▶ **Records for processing**:
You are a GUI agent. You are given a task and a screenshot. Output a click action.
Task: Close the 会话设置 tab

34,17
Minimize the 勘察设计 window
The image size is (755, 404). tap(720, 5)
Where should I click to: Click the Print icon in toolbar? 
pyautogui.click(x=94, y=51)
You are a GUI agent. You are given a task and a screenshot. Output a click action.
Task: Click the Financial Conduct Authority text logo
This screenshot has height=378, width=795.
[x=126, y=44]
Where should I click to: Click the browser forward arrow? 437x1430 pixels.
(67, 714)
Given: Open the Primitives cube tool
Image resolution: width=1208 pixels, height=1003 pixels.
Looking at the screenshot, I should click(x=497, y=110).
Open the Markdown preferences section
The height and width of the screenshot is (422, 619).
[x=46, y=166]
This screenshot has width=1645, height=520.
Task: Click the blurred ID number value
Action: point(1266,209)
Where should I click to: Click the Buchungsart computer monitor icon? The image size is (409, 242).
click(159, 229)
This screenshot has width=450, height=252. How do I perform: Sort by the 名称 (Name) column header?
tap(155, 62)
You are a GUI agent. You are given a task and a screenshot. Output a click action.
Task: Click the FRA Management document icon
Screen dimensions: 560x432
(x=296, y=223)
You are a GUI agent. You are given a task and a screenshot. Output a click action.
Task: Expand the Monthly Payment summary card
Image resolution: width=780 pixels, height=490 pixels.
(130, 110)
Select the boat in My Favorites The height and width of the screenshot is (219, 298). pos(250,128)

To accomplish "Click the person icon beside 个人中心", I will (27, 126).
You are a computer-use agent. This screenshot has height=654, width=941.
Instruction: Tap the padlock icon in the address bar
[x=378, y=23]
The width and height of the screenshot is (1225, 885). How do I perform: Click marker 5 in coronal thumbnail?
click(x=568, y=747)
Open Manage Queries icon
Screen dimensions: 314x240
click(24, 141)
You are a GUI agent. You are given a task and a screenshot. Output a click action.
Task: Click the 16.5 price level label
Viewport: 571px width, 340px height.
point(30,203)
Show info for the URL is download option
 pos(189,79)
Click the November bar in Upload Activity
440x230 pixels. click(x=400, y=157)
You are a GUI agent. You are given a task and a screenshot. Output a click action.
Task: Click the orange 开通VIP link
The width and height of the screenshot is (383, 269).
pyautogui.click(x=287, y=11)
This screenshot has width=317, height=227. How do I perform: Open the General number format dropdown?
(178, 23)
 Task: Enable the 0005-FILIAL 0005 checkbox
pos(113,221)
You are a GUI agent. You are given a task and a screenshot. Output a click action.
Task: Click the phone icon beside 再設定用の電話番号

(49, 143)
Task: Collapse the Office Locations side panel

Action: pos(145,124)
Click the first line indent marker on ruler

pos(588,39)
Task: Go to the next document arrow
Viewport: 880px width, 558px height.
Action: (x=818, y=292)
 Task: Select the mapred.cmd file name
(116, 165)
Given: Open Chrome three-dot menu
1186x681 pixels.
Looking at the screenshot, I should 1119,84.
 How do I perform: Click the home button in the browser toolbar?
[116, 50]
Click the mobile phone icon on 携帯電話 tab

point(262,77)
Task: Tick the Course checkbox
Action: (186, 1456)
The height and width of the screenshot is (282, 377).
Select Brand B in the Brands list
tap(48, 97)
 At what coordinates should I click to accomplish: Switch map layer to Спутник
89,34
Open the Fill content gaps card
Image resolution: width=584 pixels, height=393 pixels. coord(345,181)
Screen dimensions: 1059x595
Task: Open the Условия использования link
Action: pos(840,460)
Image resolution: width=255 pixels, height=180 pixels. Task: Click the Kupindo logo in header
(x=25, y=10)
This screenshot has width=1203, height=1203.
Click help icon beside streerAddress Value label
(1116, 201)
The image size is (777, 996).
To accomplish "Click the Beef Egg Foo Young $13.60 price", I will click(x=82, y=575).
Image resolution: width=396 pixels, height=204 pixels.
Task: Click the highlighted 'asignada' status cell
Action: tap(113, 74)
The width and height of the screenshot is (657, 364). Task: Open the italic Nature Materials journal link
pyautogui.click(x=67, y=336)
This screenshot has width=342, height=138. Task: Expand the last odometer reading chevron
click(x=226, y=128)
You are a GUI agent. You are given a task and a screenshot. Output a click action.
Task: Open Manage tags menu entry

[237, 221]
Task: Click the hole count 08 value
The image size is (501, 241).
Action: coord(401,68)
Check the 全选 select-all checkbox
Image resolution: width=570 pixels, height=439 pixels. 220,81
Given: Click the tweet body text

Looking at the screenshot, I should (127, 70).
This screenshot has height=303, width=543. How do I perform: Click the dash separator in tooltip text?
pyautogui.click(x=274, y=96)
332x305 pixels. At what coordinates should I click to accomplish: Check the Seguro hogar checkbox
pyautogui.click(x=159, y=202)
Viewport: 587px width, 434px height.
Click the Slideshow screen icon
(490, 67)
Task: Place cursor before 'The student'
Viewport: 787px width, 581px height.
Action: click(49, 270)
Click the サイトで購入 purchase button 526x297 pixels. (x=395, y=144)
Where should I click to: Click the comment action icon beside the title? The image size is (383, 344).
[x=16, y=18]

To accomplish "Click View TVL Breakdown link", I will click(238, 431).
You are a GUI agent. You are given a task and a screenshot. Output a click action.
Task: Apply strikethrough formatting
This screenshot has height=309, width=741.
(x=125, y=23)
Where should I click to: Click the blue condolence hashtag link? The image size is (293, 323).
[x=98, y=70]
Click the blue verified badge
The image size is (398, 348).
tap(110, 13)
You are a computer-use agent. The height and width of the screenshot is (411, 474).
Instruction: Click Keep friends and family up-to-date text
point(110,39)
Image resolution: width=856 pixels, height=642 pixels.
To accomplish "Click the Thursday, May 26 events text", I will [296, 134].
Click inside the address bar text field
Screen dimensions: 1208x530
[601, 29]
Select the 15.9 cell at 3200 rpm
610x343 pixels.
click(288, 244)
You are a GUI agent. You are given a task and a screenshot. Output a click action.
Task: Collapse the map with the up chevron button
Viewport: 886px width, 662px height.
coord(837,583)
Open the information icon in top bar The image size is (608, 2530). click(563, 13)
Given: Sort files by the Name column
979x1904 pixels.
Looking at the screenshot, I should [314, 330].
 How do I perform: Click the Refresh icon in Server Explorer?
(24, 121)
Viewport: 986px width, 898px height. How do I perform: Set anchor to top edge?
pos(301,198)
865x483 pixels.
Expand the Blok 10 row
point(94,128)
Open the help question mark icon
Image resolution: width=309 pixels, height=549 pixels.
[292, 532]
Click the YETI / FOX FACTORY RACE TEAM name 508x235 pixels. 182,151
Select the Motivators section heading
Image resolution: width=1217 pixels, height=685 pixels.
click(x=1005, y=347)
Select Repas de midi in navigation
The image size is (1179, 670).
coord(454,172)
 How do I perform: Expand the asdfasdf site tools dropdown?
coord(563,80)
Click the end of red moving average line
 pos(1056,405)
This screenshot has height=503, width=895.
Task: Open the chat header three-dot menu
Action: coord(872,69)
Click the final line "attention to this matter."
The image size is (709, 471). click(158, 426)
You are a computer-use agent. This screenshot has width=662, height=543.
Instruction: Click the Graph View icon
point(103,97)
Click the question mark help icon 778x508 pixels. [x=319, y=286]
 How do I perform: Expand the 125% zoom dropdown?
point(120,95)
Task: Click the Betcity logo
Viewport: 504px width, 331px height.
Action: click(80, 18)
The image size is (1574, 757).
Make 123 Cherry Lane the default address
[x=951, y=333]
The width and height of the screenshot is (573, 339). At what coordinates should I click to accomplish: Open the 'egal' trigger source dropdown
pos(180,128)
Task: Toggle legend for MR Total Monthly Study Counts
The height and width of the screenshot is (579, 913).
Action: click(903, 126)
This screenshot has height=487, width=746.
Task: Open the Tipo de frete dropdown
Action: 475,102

▶ **Problem**:
Look above for the line containing "Where should I click to: Click the comment" and the line containing "Image resolution: width=856". Transcribe both, with the lines between them, exactly.

▶ **Answer for this exercise**:
Where should I click to: Click the comment action icon beside the title? The image size is (383, 344).
[x=16, y=18]

To accomplish "Click View TVL Breakdown link", I will click(238, 431).
You are a GUI agent. You are given a task and a screenshot. Output a click action.
Task: Apply strikethrough formatting
This screenshot has height=309, width=741.
(x=125, y=23)
Where should I click to: Click the blue condolence hashtag link? The image size is (293, 323).
[x=98, y=70]
Click the blue verified badge
The image size is (398, 348).
tap(110, 13)
You are a computer-use agent. The height and width of the screenshot is (411, 474).
Instruction: Click Keep friends and family up-to-date text
point(110,39)
Image resolution: width=856 pixels, height=642 pixels.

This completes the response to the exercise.